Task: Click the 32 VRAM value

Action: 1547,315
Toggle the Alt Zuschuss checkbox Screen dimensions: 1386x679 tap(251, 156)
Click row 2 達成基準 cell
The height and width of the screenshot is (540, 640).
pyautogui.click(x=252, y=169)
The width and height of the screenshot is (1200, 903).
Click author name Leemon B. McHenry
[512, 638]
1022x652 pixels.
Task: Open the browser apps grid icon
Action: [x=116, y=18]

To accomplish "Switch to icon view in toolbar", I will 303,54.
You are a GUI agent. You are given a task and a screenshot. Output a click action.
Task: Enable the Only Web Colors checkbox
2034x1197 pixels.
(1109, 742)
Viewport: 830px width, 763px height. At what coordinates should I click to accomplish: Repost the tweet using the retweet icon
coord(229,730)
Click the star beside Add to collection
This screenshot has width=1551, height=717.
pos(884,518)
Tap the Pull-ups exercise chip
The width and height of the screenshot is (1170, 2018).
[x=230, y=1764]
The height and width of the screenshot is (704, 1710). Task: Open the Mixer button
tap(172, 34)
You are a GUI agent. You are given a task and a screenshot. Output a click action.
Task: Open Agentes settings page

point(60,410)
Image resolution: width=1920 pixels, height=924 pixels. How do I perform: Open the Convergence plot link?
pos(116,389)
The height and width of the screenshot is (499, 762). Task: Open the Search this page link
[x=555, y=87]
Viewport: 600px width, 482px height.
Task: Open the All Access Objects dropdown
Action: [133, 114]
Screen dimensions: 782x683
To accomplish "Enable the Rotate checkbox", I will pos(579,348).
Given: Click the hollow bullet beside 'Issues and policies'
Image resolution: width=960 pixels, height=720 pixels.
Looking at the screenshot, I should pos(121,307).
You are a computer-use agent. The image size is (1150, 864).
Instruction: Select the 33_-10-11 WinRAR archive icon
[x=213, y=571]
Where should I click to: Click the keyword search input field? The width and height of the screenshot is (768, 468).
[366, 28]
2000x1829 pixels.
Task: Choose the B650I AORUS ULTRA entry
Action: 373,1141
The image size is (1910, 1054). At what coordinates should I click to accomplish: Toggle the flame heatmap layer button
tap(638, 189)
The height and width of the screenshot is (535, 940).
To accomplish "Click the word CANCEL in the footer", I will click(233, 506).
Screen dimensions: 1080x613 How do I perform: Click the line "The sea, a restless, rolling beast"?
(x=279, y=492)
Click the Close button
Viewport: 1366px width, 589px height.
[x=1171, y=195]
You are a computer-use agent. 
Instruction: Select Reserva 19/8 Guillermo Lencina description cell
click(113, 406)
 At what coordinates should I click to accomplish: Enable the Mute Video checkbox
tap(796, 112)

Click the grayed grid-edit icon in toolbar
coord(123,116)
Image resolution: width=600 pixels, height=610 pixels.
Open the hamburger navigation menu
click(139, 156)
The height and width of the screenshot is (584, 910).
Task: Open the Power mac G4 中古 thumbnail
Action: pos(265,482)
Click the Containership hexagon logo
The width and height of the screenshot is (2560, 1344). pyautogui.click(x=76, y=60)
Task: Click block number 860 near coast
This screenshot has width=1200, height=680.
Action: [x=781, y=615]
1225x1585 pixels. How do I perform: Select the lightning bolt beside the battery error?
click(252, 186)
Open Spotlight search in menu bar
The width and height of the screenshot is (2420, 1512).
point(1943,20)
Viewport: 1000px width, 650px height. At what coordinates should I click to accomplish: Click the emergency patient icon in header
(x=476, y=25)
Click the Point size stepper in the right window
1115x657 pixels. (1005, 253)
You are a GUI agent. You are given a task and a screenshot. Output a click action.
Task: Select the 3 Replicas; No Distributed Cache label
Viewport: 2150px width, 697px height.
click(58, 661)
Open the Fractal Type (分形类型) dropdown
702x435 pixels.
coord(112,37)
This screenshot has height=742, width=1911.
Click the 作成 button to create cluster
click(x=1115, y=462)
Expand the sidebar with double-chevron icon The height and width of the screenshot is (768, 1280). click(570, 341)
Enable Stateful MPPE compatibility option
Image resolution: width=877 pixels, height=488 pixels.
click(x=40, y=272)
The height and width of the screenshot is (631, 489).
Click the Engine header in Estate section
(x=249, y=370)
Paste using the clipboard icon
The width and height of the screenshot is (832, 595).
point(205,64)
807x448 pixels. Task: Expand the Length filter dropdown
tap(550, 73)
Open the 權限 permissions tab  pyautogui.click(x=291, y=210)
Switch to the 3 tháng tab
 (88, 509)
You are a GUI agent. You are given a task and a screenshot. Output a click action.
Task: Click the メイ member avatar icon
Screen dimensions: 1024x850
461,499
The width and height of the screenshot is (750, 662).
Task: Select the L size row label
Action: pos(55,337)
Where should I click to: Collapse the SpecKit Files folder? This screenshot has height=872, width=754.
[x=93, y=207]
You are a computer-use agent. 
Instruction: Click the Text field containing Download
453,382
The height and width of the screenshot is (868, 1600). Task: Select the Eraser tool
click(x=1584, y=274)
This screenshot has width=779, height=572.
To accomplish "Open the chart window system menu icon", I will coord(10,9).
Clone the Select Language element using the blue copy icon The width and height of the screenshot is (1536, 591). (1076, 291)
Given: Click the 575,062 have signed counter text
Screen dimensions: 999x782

+---+

Please collect every line above that contains the word "window".

Click the Point size stepper in the right window
To accomplish "Open the chart window system menu icon", I will coord(10,9).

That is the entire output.